● EXCERPT TO READ
Canadian actress in musical theatre (born 1957)

Louise Pitre (born January 1, 1957) is a Canadian actress in musical theatre. She performs on Broadway and in Canada. She is best known for her role as Donna Sheridan in the ABBA-themed musical Mamma Mia!, which earned her a 2002 Tony Award nomination.

==Early life==
Pitre was born in Smooth Rock Falls, Ontario; her family moved to Montreal and then to Welland during her childhood. Her first language is French. At age seven, she began to play piano, eventually taking professional lessons. She attended the University of Western Ontario and graduated with a bachelor's degree in music education. After performing in a college musical, however, she began combining music with acting on stage.

==Career==
Pitre moved to Toronto to pursue a musical theatre career. Her performance as Fantine in the musical adaptation of Les Misérables earned her acclaim in Toronto, Montreal, and Paris. In 1992 she portrayed French singer Edith Piaf in three productions of Piaf.

Other musicals she was involved with include Jacques Brel is Alive and Well and Living in Paris, I Love You, You're Perfect, Now Change, The World Goes 'Round, Blood Brothers, Tartuffe, Who's Afraid of Virginia Woolf?, The Roar of the Greasepaint - The Smell of the Crowd, Applause, and Rock 'n' Roll.

● PROVIDED INFORMATION
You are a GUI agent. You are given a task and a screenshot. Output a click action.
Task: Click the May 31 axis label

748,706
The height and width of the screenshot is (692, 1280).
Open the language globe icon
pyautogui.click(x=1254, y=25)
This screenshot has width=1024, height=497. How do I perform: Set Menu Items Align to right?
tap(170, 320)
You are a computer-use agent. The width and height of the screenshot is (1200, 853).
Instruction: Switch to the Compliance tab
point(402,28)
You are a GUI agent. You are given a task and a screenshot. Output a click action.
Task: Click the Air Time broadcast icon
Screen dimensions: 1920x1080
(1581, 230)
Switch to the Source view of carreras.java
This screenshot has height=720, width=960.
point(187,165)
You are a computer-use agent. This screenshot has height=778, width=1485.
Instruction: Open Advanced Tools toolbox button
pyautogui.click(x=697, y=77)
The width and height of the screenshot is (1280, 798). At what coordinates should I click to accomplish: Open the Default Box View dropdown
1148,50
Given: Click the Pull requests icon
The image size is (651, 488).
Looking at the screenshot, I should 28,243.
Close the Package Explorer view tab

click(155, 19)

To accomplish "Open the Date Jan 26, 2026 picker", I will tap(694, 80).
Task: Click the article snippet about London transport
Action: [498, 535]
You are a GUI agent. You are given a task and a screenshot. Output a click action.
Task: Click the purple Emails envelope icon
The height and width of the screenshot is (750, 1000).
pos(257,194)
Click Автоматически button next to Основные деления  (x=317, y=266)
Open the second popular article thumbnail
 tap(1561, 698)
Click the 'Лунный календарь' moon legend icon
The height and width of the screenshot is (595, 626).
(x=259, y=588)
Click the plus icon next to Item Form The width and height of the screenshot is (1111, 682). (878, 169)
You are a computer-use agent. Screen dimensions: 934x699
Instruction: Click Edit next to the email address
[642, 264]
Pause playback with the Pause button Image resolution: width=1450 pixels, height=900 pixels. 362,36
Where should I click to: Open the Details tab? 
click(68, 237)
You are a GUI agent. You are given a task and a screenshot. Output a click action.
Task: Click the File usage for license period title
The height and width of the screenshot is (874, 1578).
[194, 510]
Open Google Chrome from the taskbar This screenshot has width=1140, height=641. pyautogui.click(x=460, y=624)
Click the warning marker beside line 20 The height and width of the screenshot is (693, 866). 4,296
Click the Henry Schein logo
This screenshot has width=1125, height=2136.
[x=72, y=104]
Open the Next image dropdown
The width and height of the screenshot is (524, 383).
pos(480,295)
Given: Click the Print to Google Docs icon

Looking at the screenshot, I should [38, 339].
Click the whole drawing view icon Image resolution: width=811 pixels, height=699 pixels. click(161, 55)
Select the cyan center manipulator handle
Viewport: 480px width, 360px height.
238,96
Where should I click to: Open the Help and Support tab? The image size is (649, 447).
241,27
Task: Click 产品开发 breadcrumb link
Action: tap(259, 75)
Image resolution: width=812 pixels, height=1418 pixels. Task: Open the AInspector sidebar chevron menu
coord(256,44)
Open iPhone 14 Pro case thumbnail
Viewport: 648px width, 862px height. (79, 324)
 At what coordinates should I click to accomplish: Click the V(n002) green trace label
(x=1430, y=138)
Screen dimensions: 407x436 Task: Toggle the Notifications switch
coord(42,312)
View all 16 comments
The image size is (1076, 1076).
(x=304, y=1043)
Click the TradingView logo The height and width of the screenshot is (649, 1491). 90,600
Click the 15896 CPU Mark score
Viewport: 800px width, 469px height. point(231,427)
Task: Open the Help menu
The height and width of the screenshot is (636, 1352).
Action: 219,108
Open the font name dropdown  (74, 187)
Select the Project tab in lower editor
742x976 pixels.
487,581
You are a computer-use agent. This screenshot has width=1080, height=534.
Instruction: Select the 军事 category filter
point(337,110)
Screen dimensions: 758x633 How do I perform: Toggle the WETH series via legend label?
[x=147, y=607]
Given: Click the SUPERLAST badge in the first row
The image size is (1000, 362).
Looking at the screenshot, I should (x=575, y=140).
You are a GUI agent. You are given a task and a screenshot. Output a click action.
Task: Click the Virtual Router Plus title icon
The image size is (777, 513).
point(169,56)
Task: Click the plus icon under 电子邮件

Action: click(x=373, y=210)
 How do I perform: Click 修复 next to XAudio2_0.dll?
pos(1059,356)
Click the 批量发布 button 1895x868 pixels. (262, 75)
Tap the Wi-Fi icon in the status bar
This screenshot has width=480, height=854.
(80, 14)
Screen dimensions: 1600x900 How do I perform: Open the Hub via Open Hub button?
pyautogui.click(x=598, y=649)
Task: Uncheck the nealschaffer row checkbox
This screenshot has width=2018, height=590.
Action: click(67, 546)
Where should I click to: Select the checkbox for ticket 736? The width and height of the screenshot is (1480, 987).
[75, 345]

● REQUIRED ACTION 1
According to the excerpt about Louise Pitre, what degree did she earn at the University of Western Ontario?
● REQUIRED ACTION 2
Pick up the excerpt about Louise Pitre where it stops and keep writing.
You won't need the data for any of this.

● TASK RESULT 1
A bachelor's degree in music education.

● TASK RESULT 2
Pitre auditioned in New York City for the musical Napoleon being produced in London, but was turned down for the role of Josephine. The director, Francesca Zambello, told her she was perfect for a show she was also casting in Toronto entitled "Mamma Mia!" Pitre auditioned for the role of Donna Sheridan. Although initially hesitant about the part, she accepted after seeing the show. She performed the role in Toronto and in its United States national tour, and after 18 months, was asked to play the role on Broadway.

Reviews were positive; Variety Magazine, although unenthusiastic about the musical, called her "a terrific Donna", The New York Times called her performance "delightful" and praised her "terrific pop belter's voice", and the San Francisco Chronicle praised her for making the show "a dramatic showstopper". For her performance, she was nominated for the Tony Award for Best Performance by a Leading Actress in a Musical, and won the National Broadway Touring Award and an award from the San Francisco Theatre Critics Circle. Pitre left the show in October 2003.

Pitre performed as Mrs. Lovett in Sweeney Todd with Calgary Opera in 2003. and as Annie in Annie Get Your Gun in 2005.

Pitre has released several CDs including, All My Life Has Led To This, featuring songs in English and French, Shattered, La vie en rouge (all French) and Songs My Mother Taught Me. She can also be heard on the cast recordings of Could You Wait?, a show she co-wrote with W.J. Matheson and Diane Leah, Kristina playing the role of Ulrika and Les Misérables (role of Fantine) in the Paris cast recording.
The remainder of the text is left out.